== PROBLEM REQUIREMENTS ==
Transcribe all of the records below word for word, keeping every line the same.

─── DATA ENTRIES

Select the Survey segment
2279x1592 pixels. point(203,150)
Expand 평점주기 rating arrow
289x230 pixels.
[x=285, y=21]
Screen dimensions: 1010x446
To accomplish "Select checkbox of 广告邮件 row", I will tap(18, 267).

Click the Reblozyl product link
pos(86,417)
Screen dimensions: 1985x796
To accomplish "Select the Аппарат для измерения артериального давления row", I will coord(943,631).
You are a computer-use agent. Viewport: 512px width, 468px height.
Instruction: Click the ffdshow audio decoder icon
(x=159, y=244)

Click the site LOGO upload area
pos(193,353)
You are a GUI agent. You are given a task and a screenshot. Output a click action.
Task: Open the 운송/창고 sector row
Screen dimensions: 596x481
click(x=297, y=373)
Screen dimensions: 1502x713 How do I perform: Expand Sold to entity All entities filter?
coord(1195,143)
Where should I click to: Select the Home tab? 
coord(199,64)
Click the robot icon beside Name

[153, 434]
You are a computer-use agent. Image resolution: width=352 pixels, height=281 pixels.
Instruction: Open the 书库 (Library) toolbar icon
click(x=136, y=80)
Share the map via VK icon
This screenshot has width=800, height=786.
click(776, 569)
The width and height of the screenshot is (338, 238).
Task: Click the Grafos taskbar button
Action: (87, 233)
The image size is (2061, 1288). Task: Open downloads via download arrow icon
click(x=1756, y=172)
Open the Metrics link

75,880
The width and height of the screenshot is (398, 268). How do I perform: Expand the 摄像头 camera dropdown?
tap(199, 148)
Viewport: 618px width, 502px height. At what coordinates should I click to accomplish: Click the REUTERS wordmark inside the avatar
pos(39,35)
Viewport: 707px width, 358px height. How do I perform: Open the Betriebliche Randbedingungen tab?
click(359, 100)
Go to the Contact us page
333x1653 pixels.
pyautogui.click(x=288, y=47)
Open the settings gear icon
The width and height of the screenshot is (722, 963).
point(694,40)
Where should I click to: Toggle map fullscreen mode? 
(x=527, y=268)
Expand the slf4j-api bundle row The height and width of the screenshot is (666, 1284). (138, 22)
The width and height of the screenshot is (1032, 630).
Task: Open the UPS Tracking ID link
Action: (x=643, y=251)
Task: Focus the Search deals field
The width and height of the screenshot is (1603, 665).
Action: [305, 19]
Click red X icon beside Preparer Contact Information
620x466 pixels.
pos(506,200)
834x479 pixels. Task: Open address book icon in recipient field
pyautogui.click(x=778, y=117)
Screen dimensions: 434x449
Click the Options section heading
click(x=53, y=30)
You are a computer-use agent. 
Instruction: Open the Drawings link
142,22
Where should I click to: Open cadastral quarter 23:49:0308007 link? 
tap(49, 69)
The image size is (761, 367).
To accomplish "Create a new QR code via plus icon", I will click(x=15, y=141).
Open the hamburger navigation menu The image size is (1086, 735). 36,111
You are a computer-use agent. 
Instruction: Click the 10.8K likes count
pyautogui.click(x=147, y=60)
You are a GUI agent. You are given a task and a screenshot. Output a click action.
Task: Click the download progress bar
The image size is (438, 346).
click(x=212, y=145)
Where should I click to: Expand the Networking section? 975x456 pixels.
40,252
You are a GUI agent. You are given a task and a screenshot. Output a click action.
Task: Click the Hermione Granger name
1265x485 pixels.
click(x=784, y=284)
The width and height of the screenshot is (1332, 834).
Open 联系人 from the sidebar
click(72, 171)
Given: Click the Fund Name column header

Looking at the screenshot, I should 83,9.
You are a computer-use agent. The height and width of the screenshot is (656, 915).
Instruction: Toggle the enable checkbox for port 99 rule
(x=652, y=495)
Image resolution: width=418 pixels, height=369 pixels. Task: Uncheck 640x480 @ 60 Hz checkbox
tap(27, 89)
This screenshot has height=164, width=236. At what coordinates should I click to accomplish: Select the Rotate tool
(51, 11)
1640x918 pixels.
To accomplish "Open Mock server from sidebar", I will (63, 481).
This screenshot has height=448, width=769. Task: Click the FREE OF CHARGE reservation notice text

──────

== SOLUTION FOR THIS TASK ==
Select the Survey segment
2279x1592 pixels. point(203,150)
Expand 평점주기 rating arrow
289x230 pixels.
[x=285, y=21]
Screen dimensions: 1010x446
To accomplish "Select checkbox of 广告邮件 row", I will tap(18, 267).

Click the Reblozyl product link
pos(86,417)
Screen dimensions: 1985x796
To accomplish "Select the Аппарат для измерения артериального давления row", I will coord(943,631).
You are a computer-use agent. Viewport: 512px width, 468px height.
Instruction: Click the ffdshow audio decoder icon
(x=159, y=244)

Click the site LOGO upload area
pos(193,353)
You are a GUI agent. You are given a task and a screenshot. Output a click action.
Task: Open the 운송/창고 sector row
Screen dimensions: 596x481
click(x=297, y=373)
Screen dimensions: 1502x713 How do I perform: Expand Sold to entity All entities filter?
coord(1195,143)
Where should I click to: Select the Home tab? 
coord(199,64)
Click the robot icon beside Name

[153, 434]
You are a computer-use agent. Image resolution: width=352 pixels, height=281 pixels.
Instruction: Open the 书库 (Library) toolbar icon
click(x=136, y=80)
Share the map via VK icon
This screenshot has width=800, height=786.
click(776, 569)
The width and height of the screenshot is (338, 238).
Task: Click the Grafos taskbar button
Action: (87, 233)
The image size is (2061, 1288). Task: Open downloads via download arrow icon
click(x=1756, y=172)
Open the Metrics link

75,880
The width and height of the screenshot is (398, 268). How do I perform: Expand the 摄像头 camera dropdown?
tap(199, 148)
Viewport: 618px width, 502px height. At what coordinates should I click to accomplish: Click the REUTERS wordmark inside the avatar
pos(39,35)
Viewport: 707px width, 358px height. How do I perform: Open the Betriebliche Randbedingungen tab?
click(359, 100)
Go to the Contact us page
333x1653 pixels.
pyautogui.click(x=288, y=47)
Open the settings gear icon
The width and height of the screenshot is (722, 963).
point(694,40)
Where should I click to: Toggle map fullscreen mode? 
(x=527, y=268)
Expand the slf4j-api bundle row The height and width of the screenshot is (666, 1284). (138, 22)
The width and height of the screenshot is (1032, 630).
Task: Open the UPS Tracking ID link
Action: (x=643, y=251)
Task: Focus the Search deals field
The width and height of the screenshot is (1603, 665).
Action: [305, 19]
Click red X icon beside Preparer Contact Information
620x466 pixels.
pos(506,200)
834x479 pixels. Task: Open address book icon in recipient field
pyautogui.click(x=778, y=117)
Screen dimensions: 434x449
Click the Options section heading
click(x=53, y=30)
You are a computer-use agent. 
Instruction: Open the Drawings link
142,22
Where should I click to: Open cadastral quarter 23:49:0308007 link? 
tap(49, 69)
The image size is (761, 367).
To accomplish "Create a new QR code via plus icon", I will click(x=15, y=141).
Open the hamburger navigation menu The image size is (1086, 735). 36,111
You are a computer-use agent. 
Instruction: Click the 10.8K likes count
pyautogui.click(x=147, y=60)
You are a GUI agent. You are given a task and a screenshot. Output a click action.
Task: Click the download progress bar
The image size is (438, 346).
click(x=212, y=145)
Where should I click to: Expand the Networking section? 975x456 pixels.
40,252
You are a GUI agent. You are given a task and a screenshot. Output a click action.
Task: Click the Hermione Granger name
1265x485 pixels.
click(x=784, y=284)
The width and height of the screenshot is (1332, 834).
Open 联系人 from the sidebar
click(72, 171)
Given: Click the Fund Name column header

Looking at the screenshot, I should 83,9.
You are a computer-use agent. The height and width of the screenshot is (656, 915).
Instruction: Toggle the enable checkbox for port 99 rule
(x=652, y=495)
Image resolution: width=418 pixels, height=369 pixels. Task: Uncheck 640x480 @ 60 Hz checkbox
tap(27, 89)
This screenshot has height=164, width=236. At what coordinates should I click to accomplish: Select the Rotate tool
(51, 11)
1640x918 pixels.
To accomplish "Open Mock server from sidebar", I will (63, 481).
This screenshot has height=448, width=769. Task: Click the FREE OF CHARGE reservation notice text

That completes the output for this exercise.